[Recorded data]
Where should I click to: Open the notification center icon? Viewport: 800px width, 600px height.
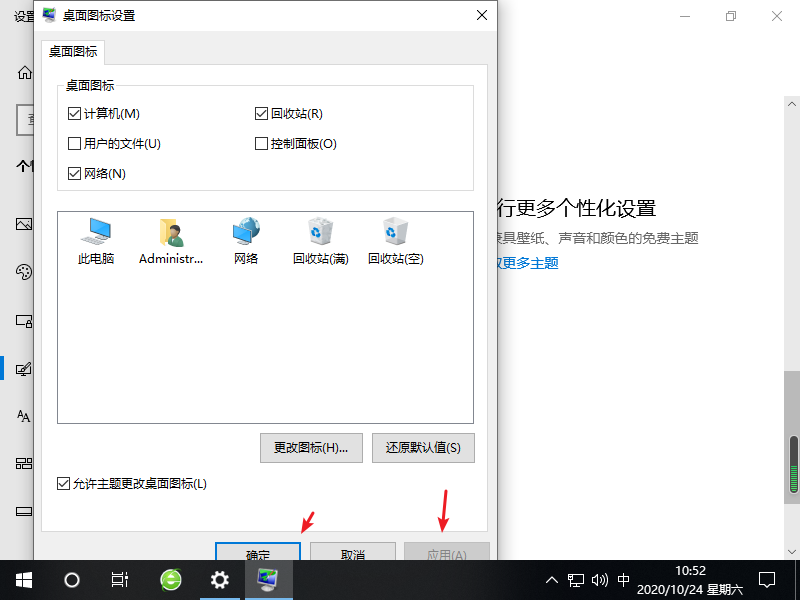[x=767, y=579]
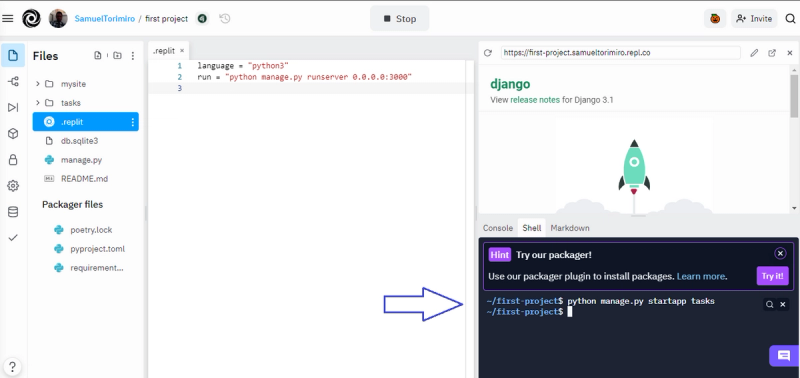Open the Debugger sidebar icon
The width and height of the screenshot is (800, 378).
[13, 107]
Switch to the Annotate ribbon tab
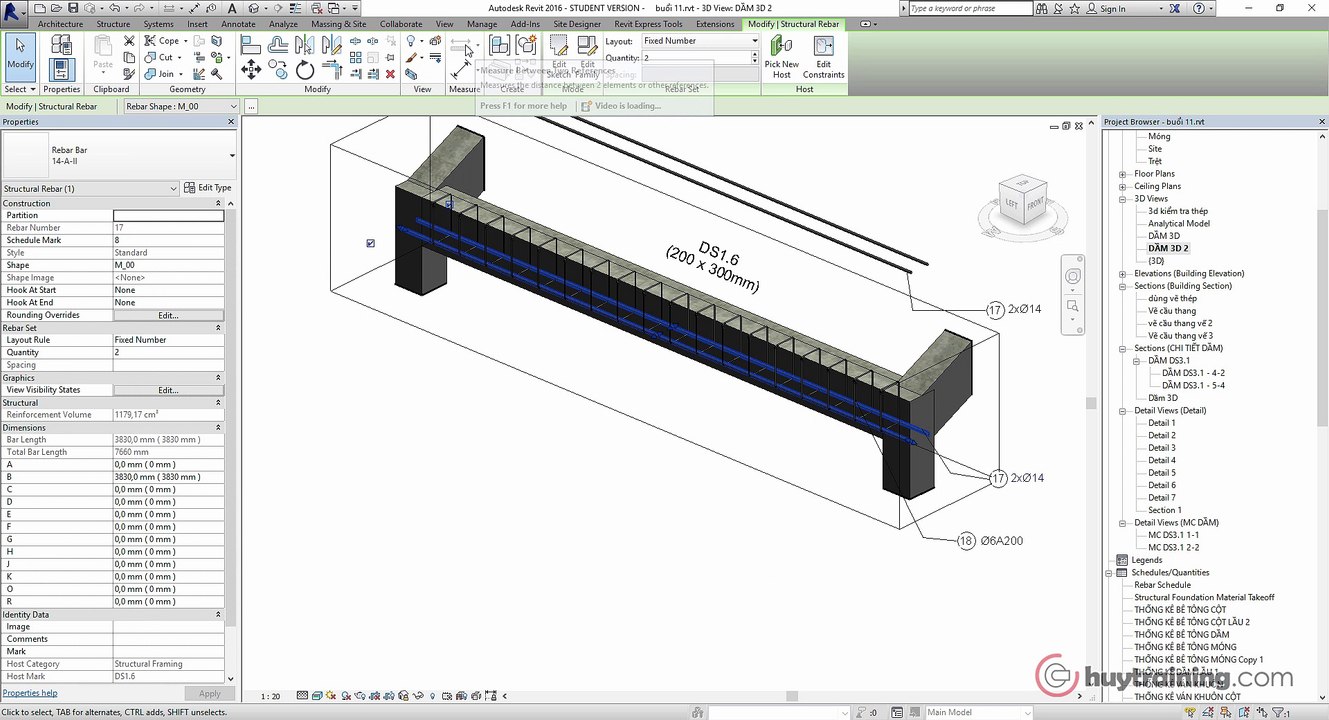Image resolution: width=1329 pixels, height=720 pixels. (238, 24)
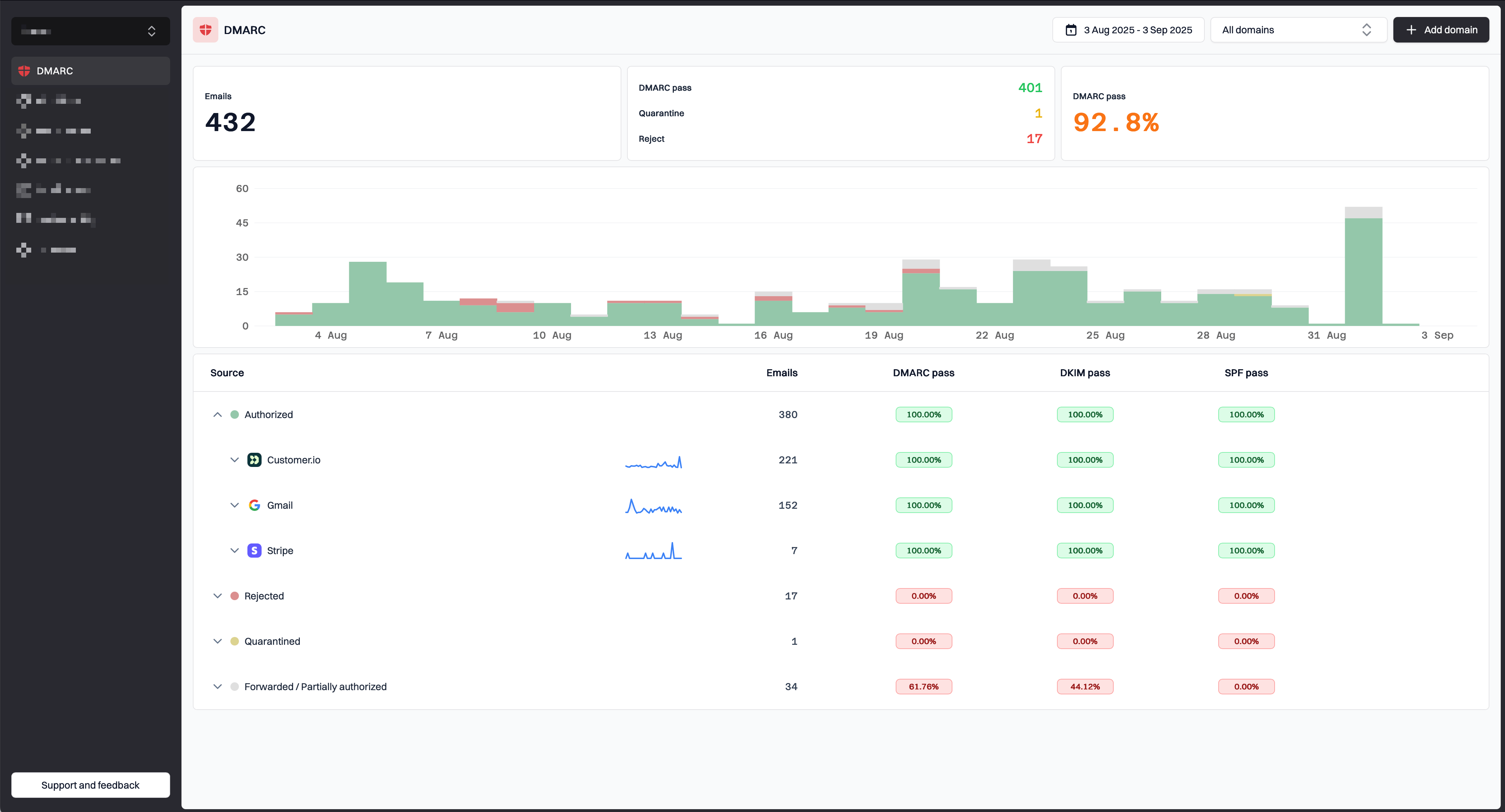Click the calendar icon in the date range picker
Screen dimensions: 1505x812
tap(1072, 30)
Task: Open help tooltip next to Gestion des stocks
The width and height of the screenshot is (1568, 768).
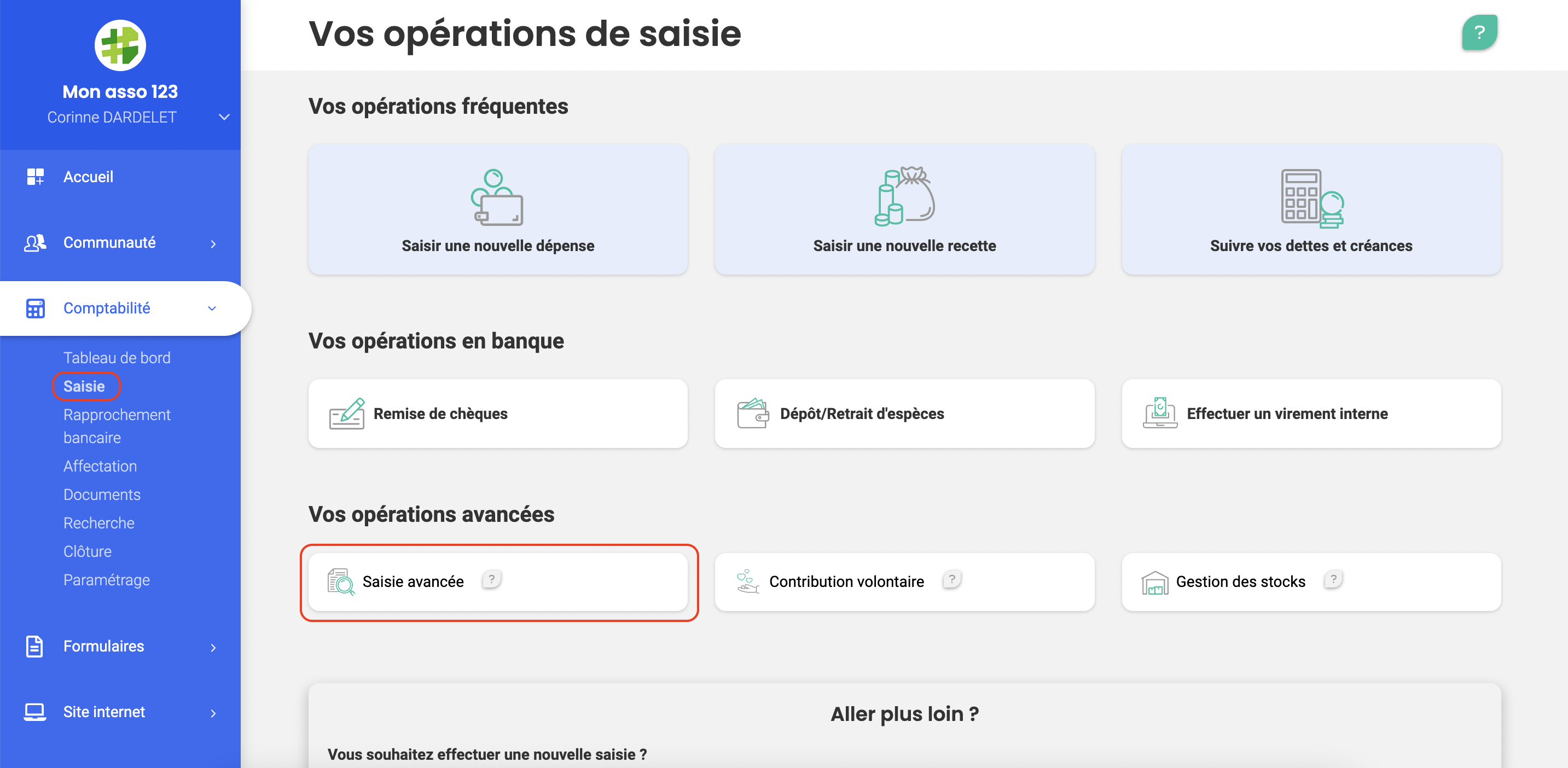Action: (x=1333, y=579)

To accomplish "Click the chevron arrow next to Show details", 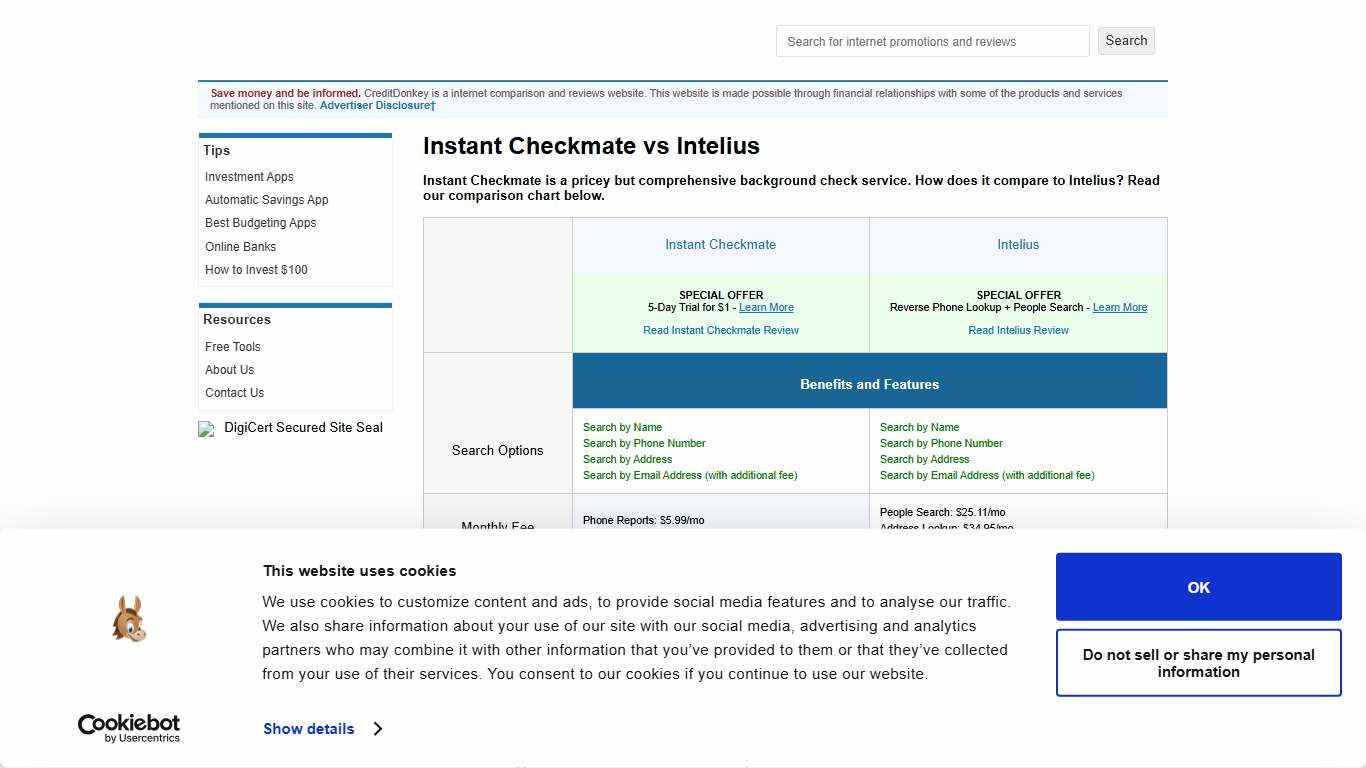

• Work to do:
Recast every line of the recorded data above as a Markdown table with the columns "Row" and "Line", one row per line with its number, and skip blank lines. Leave the pictures out of your answer.

• Response for this exercise:
| Row | Line |
|---|---|
| 1 | Where should I click to: Open the notification center icon? Viewport: 800px width, 600px height. |
| 2 | [x=767, y=579] |
| 3 | Open the Debugger sidebar icon |
| 4 | The width and height of the screenshot is (800, 378). |
| 5 | [13, 107] |
| 6 | Switch to the Annotate ribbon tab |
| 7 | Image resolution: width=1329 pixels, height=720 pixels. (238, 24) |
| 8 | Click the calendar icon in the date range picker |
| 9 | Screen dimensions: 1505x812 |
| 10 | tap(1072, 30) |
| 11 | Task: Open help tooltip next to Gestion des stocks |
| 12 | The width and height of the screenshot is (1568, 768). |
| 13 | Action: (x=1333, y=579) |
| 14 | To accomplish "Click the chevron arrow next to Show details",  |